Elle est pour cette communauté-là, la promesse ! L’effroyable aggravation de la lutte pour et contre Christ annonce de grandes victoires, la décision suprême. À l’arrière-plan il y a toutes les gloires et magnificences promises aux disciples dans ce même chapitre 10 de Saint-Matthieu, et qui nous demeurent encore étrangères ou lointaines. Dans le combat, au moment de la victoire, on verra se réveiller des énergies du Royaume de Dieu, auxquelles nous n’osions plus guère croire. Et tandis qu’officielle et dûment protégée la cause du Christ décourageait les meilleurs, on la verra, haïe et persécutée, réfugiée dans des « sectes » et révolutionnaire, conquérir à nouveau les âmes, et comme jamais auparavant. Salut à elle, qui de nouveau va être « haïe de tous », et y trouvera sa résurrection. Que dis-je ? Déjà elle ressuscite. Ainsi vient le Royaume.

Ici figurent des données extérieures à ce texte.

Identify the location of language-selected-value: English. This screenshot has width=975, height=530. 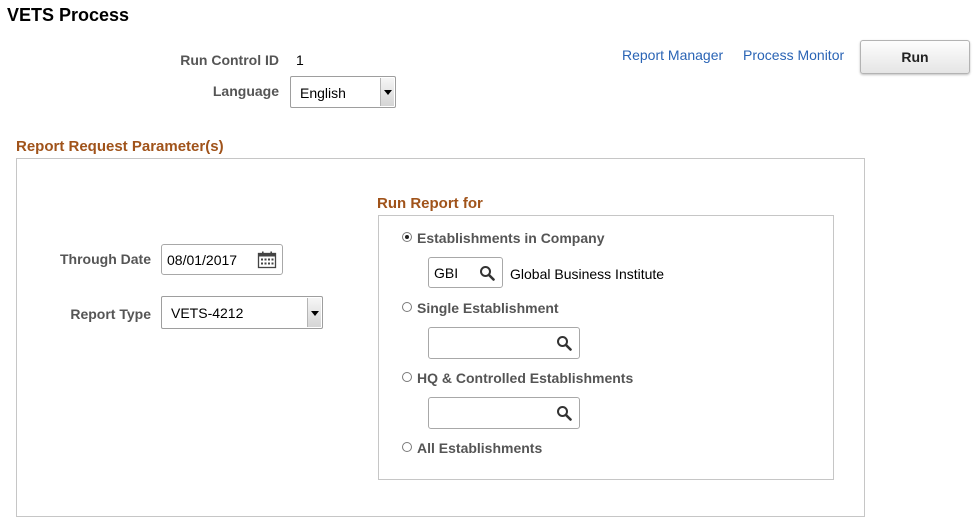
(323, 93).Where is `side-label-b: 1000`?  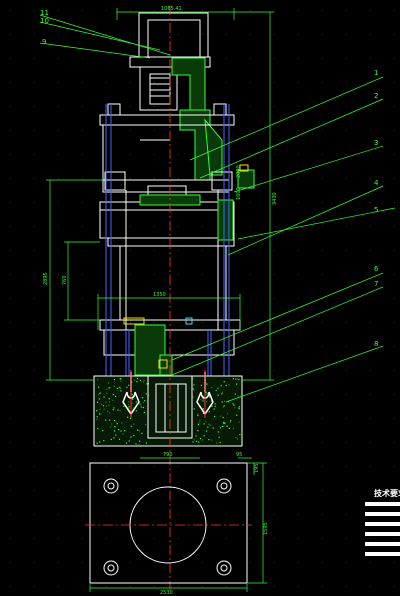
side-label-b: 1000 is located at coordinates (239, 194).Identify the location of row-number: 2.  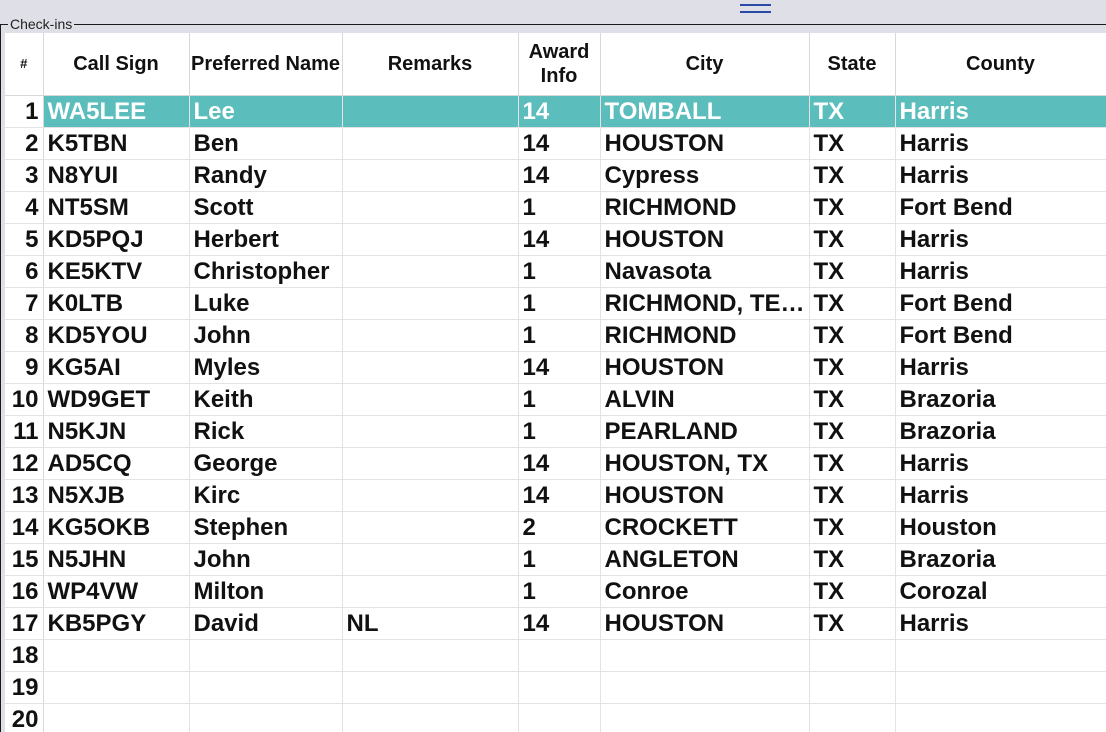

Aussi, ne pleurez plus. « Quiconque me reniera devant les hommes, je le renierai aussi devant mon Père qui est dans les cieux », mais « quiconque me confessera devant les hommes, je le confesserai aussi devant mon Père ». « Ne craignez pas ceux qui tuent le corps, et qui ne peuvent tuer l’âme, craignez plutôt celui qui peut faire périr le corps et l’âme dans la géhenne » (c’est-à-dire par la privation de sa présence). Ne craignez pas non plus les conflits avec vos proches : « Si quelqu’un vient à moi, et s’il ne hait pas son père, sa mère, sa femme, ses enfants, ses frères et ses sœurs, et même sa propre vie, il ne peut être mon disciple » (3). Bienheureux serez-vous en toutes ces choses. Persévérez seulement. Et quant à la cause, soyez en paix. Quelle soit aujourd’hui en difficulté et accablée de mépris, un jour n’en viendra pas moins où tout changera merveilleusement. « Ne craignez point. Car il n’y a rien de caché qui ne doive être découvert, ni de secret qui ne doive être connu. Ce que je vous dis dans les ténèbres, dites-le en plein jour ; et ce qui vous est dit à l’oreille, prêchez-le sur les toits ». Oui, ainsi en sera-t-il. Comptez-y fermement et soyez donc heureux, – même en prison et dans la solitude. Ne craignez point, ayez seulement confiance.


(1) Lire tout le chapitre ; il en vaut la peine.